Pero cuando el lugar que ocupa una se tiñe vulnerable, ¿cómo hace para continuar tratando de desenredar los nudos de su mochila si la más mínima sutileza puede convertirse en una amenaza a su sonrisa?

A veces pierdo la fórmula y otras, sin embargo, creo que nunca he estado cerca de hallarla. Que si en algún momento he ensordecido por completo ante ciertos temores no ha sido más que una efímera y utópica ilusión.

No obstante, aún sintiéndome esbozada entre un lienzo de dudas, soy de las que prefieren la candidez (asumiendo el precio de batallar cada uno de los golpes) a transformar mi ingenua manera de sentir por miedo a la caída.

Hoy las letras no me liberan. Esta noche mi desconcierto, mi pena y yo seremos tres extraños en una cama que no quiere ser compartida. A ver quién acaba durmiendo en el suelo y quién despierta más fresco de los tres.

9 respuestas a “Palabras

  1. Aroa Reyes Otero julio 28, 2016 / 12:00 pm

    Si alguien gusta, se agradecen opiniones críticas sobre cualquier entrada. En esta concretamente no sé si soy capaz de transmitir correctamente una visión clara acerca de lo que hablo o si por el contrario la lectura resulta un tanto abstracta 🙂

  2. almaterrena julio 29, 2016 / 4:47 pm

    Aroa, creo que entiendo bien las sensaciones y el momento emocional que describes. Yo también he sido siempre muy sensible y, por desgracia, eso ha conllevado una exposición al mundo que, por lo general, ha derivado en incomprensión y varapalos. Hubo momentos en los que escribía casi compulsivamente, tratando de vaciarme de mis emociones, de comprender un entorno que no se molestaba en comprenderme o de creer que estaba equivocada y que debía esforzarme por transformarme en otra cosa que no fuera yo. Pero afortunadamente eso no ocurrió. Fui cumpliendo años, viviendo experiencias y encontrando a otras personas, unas más sensibles y otras menos, pero todas muy valiosas para mí, y aprendí que todo lo que había escrito, aunque creía que no tenía pies ni cabeza, resultó que había realizado un trabajo en mi subconsciente, construyendo y destruyendo hasta que, cuando menos lo esperaba, se produjo la liberación. Continúa escribiendo. Estoy convencida de que, al final, todas tus palabras encontrarán su propio sentido, aunque parezca abstracto (los conceptos más simples son siempre los más difíciles de comprender). Un abrazo.

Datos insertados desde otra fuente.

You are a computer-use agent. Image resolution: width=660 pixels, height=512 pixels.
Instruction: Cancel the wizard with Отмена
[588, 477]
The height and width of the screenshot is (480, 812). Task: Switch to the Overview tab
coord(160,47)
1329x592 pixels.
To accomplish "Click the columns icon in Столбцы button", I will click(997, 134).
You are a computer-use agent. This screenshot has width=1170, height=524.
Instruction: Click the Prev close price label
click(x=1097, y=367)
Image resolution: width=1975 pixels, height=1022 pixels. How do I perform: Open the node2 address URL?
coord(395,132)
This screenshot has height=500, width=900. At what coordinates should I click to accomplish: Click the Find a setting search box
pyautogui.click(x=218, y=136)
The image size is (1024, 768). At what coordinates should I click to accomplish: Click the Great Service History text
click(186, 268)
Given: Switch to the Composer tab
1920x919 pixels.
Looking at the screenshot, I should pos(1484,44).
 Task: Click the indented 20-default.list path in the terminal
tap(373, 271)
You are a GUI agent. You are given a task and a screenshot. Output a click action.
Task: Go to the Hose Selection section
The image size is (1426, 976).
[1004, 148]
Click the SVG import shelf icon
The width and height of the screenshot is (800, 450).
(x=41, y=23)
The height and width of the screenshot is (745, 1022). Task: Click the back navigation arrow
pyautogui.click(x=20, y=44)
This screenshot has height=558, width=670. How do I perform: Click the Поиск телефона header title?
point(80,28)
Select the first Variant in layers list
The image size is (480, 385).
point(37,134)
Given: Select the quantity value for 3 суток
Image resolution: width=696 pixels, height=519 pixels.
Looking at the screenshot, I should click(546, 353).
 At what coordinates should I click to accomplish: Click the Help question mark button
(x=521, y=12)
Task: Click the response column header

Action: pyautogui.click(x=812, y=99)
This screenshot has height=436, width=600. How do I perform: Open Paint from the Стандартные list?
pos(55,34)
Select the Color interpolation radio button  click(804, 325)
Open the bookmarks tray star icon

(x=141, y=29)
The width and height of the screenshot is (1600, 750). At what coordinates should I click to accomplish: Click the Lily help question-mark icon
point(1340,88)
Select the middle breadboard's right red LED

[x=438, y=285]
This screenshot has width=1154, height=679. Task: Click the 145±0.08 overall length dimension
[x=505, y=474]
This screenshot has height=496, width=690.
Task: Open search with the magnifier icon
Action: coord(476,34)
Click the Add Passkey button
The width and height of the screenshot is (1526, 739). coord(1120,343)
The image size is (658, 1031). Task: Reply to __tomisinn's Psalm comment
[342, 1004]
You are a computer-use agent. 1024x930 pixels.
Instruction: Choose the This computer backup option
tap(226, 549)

  3. Aroa Reyes Otero julio 29, 2016 / 6:25 pm

    Gracias por compartir esto conmigo 🙂
    Creo que nadie debería esforzarse en cambiar lo que es en esencia ni reprimirlo en virtud de unos moldes tan estudiadamente establecidos e incuestionadamente aceptados.
    Yo personalmente siento debilidad, atracción, interés, por la gente ‘diferente’.
    Sobre la sensibilidad, creo que uno siente de intenso en la misma medida en que se siente vivo.
    La apertura y la exposición de la gente sensible juega en las dos caras de las emociones. No podríamos saborear tanto las cosas sin estar expuestos a cierta vulnerabilidad y yo no cambio mis mejores momentos por otros más insípidos a cambio de un escudo para la tristeza ni harta’ vino.
    En realidad no creo que la tristeza sea algo que en sí misma duela. En general ninguna de las emociones. Lo que causa sufrimiento es la cabecita que tenemos sobre los hombros cuando, influenciada por nuestra carga emocional presente (positiva o negativa) se vuelve enemiga y se obstina en un metaanálisis demasiado exigente que fija su foco crítico en uno mismo. Pero si aprendemos a frenarla un poquillo, el hecho de comprender que todas las emociones, buenas o malas, son efímeras, de darle a cada una el espacio y el tiempo que requiere y de vivirlas sin sufrirlas, no resulta complicado. Se puede sentir tristeza sin sufrirla (incluso se puede llegar a disfrutar de ella). Cuando uno se siente triste, extraña a alguien, siente algún tipo de distancia que no desea… los paseitos y las tardes también pueden ser estupendas.

    Escribir para liberarse a mí me parece una técnica bonita 🙂
    Yo escribo a menudo, independientemente del estado de ánimo. Escribo cuando disfruto tanto algo que quiero sumergirme en ello y grabármelo a fuego en la piel, escribo cuando me aburro, cuando imagino una sensación o una historia…

    Gracias de nuevo por compartir tu historia conmigo. Seguiremos buscando el alma de las cosas terrenas porque estoy convencida de que nos esperan muchas sorpresas compañera 🙂 Disfruta de tu sensibilidad, que estoy convencida de que es maravillosa.